Luxury cruise ships that choose the Sea Ports of the United Kingdom as part of their itinerary can plan where to visit. They can even estimate the arrival and departure time, which makes the journey predictable. The whole idea revolves around sightseeing and memorable experiences.
Contemporary Navigation and Ship Tracking Technology
The naval engineering used in cruise shipbuilding is top-of-the-range, geared towards passenger safety. Navigation systems combine GPS, radar, auto-pilot and electronic charts that accurately estimate direction and coordinates. Modern cruise ships use the ECDIS (electronic chart display and information system), which coordinates all navigation data. The system houses the ship tracker, a digital route representation, the actual location and the surrounding environment.
Marine Traffic Management
ECDIS’s role is to gather information within a specific radius and share it with the Automatic Identification System (AIS). It allows ships within a particular radius to share information on course, speed and location, which helps prevent collision. The data is specifically essential in narrow waterways such as rivers, canals and busy ports, allowing safe docking, changing course and alerting other ships in case of any situation.
Besides the ECDIS, the gyrocompass is essential as it provides precise heading information. Unlike the traditional magnetic compass, the gyrocompass relies on the earth’s rotation to identify the true north, even in areas affected by magnetic variation.
Environmental and Safety Considerations
Most cruise ships have weather monitoring systems that guide the captain on environmental safety. They collect and collate data on weather and other environmental concerns such as wavelength and height, wind speed and water precipitation. Such data guides the captain on appropriate planning and adjustments in the cruise ship route. All these ensure passengers’ comfort and safety.
The 1912 Titanic disaster revolutionised passengers’ safety measures aboard sea vessels. Some of the safety measures enforced by the International Maritime Organization (IMO), which applies to cruise ships, include garbage disposal (MARPOL Annex V), sewage treatment (MARPOL Annex IV) and energy efficiency and air pollution (MARPOL Annex VI). Another equally important safety of life at sea (SOLAS) consideration is the cruise ship crew training, which handles crisis management and human behaviour in case of an emergency.

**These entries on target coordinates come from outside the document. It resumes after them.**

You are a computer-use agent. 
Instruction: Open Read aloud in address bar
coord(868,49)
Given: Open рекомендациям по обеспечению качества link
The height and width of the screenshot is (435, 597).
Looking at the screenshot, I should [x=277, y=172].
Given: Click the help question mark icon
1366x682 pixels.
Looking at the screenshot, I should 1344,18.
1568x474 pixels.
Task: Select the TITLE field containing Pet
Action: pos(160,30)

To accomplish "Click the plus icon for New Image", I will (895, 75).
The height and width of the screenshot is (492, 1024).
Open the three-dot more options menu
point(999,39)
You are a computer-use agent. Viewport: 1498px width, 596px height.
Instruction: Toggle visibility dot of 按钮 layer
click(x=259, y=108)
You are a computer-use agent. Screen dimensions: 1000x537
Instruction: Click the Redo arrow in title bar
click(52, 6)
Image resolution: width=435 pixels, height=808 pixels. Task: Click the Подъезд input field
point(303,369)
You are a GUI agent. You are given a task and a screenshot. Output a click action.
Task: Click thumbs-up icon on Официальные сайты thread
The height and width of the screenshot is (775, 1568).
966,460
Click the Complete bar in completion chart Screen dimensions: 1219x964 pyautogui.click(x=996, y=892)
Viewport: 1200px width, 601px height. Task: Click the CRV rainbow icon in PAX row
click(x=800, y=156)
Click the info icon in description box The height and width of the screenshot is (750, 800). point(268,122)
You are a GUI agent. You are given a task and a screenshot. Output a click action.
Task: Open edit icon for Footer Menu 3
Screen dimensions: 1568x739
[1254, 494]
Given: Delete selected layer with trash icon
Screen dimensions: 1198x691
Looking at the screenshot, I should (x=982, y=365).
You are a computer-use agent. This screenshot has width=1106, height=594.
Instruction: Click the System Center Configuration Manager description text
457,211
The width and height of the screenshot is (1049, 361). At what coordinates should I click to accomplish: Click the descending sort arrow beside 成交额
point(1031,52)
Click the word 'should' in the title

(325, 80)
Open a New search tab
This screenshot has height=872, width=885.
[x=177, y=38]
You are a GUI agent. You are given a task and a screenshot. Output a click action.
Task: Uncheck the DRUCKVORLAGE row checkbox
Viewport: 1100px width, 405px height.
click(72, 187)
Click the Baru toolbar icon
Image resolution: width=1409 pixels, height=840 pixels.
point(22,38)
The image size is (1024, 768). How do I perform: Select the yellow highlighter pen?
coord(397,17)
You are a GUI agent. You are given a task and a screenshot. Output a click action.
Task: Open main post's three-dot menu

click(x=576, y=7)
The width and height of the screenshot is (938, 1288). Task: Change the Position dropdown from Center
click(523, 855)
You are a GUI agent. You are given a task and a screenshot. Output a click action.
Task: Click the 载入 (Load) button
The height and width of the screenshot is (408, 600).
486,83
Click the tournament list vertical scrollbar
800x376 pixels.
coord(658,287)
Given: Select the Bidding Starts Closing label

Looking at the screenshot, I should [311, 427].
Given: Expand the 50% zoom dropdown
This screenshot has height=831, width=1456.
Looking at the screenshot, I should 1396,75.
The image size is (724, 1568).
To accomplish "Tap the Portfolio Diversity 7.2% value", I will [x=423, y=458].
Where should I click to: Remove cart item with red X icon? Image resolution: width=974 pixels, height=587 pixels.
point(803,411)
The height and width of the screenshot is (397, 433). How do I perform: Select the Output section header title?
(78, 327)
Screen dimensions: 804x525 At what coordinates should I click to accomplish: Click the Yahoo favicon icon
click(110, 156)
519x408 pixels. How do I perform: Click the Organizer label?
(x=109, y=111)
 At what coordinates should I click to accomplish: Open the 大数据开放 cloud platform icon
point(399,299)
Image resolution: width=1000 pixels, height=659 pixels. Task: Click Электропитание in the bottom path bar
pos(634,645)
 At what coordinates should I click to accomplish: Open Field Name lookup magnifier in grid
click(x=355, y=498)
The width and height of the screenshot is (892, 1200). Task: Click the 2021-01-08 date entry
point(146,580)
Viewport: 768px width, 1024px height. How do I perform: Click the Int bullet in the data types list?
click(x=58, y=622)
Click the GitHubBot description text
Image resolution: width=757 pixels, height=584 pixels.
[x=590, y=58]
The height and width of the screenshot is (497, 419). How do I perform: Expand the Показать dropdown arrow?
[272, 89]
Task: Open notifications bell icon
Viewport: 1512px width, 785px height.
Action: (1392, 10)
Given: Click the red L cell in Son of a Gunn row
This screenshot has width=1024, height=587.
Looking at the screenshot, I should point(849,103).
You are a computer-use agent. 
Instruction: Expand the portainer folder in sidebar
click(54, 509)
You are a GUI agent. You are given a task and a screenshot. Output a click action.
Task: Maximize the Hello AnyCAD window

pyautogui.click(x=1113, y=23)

The cruise industry is a significant player in local and international tourism, with an estimated turnover of over $150 billion. It employs approximately 1.2 million people who earn $50 billion in wages and other indirect benefits.
It also impacts local economies where cruisers visit, for example, off-shore tours, local purchasing, hospitality and land transportation.
Future Trends in Cruise Tourism
As the world heals from the economic and social effects of the 2019/20 pandemic, more people are likely to enlist in cruise tourism. Cruise ship manufacturers are looking into creating eco-friendly vessels with reduced emissions to the environment.
Technology also opens up the world with new routes and destinations. The world is becoming a global village, with cruisers eager to witness beautiful sceneries and people.
All these create a state-of-the-art infrastructure, complete with a luxurious experience. Cruise ships are turning into an experience other than a journey. Beautiful sceneries and people might be the intended experience, but the luxury onboard these sea vessels is second to none. Try out cruising, and you will understand why Vito Dumas asserted that people are their authentic selves when they are out there in the sea.